Aaliyah, you will recall, took the music world by storm in the spring of 1994 with her debut album, "Age Ain't Nothing but a Number," produced and written by Kelly. The Sun-Times has reported that on Aug. 31, 1994, the two were married at the Sheraton Gateway Suites in Rosemont by the Rev. Nathan J. Edmond of Chicago, when Kelly was 27 and Aaliyah was 15, though a falsified marriage license put her age at 18.

Aaliyah's outraged family quickly separated the couple, and the marriage was annulled in Detroit within weeks. Until her death in August 2001, Aaliyah only rarely spoke of the wedding in public, and never confirmed a relationship with Kelly.

The Fader story traces the impact Aaliyah made on the music world during her short but influential career, and it includes comments from artists such as Mark Ronson, Ciara, Method Man, Beth Dittof the Gossp and Chicago rapper Kid Sister. "It only took Aaliyah a few albums to make an indelible mark on the world of pop music, but today her influence can be felt across numerous genres," said Fader editor Chris Richards. "This issue not only tracks that influence, but also offers a more personal glimpse into the life of a true pop visionary."

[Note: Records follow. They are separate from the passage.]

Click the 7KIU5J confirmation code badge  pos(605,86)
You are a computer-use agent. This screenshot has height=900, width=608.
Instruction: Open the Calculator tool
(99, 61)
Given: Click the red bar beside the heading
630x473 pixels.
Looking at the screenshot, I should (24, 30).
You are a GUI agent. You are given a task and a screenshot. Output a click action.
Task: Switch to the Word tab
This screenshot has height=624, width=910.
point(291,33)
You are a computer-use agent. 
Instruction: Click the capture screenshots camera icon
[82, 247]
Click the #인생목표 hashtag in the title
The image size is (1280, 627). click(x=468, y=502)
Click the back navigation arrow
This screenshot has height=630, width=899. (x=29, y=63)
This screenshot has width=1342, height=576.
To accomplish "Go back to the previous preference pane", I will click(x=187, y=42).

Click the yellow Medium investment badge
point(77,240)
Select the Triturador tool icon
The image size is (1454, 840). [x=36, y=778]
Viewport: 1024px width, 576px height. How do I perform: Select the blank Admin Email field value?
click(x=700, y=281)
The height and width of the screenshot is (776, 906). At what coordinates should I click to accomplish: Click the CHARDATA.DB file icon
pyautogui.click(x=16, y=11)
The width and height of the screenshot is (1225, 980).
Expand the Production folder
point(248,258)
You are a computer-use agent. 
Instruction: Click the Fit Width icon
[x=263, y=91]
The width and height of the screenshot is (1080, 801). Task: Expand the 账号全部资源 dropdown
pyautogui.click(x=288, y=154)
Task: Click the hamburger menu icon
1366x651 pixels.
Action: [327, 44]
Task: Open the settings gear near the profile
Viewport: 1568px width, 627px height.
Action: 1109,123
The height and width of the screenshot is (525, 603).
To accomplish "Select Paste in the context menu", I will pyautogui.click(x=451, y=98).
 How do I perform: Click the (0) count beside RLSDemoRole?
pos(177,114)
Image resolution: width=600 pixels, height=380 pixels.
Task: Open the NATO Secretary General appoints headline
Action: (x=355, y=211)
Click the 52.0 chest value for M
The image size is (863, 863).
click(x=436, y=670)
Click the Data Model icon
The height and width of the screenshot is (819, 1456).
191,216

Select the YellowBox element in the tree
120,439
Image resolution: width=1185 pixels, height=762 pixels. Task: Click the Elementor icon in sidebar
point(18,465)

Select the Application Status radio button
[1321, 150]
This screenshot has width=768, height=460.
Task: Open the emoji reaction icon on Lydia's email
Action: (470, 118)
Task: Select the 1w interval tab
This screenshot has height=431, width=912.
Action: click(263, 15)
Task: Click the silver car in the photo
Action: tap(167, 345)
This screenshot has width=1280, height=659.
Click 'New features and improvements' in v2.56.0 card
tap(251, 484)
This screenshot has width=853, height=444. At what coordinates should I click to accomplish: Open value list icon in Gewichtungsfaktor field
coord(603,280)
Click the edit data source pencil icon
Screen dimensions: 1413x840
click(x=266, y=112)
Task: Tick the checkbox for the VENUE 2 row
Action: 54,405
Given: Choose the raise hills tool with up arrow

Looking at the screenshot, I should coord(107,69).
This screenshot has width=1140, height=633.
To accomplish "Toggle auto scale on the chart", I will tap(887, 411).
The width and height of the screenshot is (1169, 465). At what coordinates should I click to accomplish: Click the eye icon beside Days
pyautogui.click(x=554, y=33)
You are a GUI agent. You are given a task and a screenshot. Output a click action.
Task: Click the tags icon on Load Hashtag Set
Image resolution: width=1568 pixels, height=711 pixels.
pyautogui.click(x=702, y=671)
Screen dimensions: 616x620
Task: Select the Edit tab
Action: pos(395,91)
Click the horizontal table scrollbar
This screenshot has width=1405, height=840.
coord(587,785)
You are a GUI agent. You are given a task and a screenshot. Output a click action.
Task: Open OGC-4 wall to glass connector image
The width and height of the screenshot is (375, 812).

Here are some of the tributes to Aaliyah from the magazine:

Missy Elliott: "We was gonna save the world. We was gonna change music every chance we got. We was gonna always be family. Forever."

Mark Ronson: "If it wasn't for Aaliyah being the face and voice of [Missy Elliott and Timbaland's] sound they might have never got to where they did. They were presenting their sort of brilliant but challenging breakthrough music through this beautiful young girl who could sing it perfectly."

Kidada Jones: "I think about her all the time...Anytime she's brought up or her music comes on the radio, it's sweet, but it definitely sounds like she found a niche before it was here. If you listen to her music it's so relevant today, but we had it so long ago."

Damon Dash: "She was already a fashion icon, she was getting into movies, she had already planted that seed. If she was alive today she would be so relevant. I see little bits of her everywhere I look, in a lot of artists."

Jomo Hankerson (son of former Kelly manager Barry Hankerson): "I think a lot of that mysteriousness they talk about was just what she was. She seemed like she came here already grown up, from the beginning."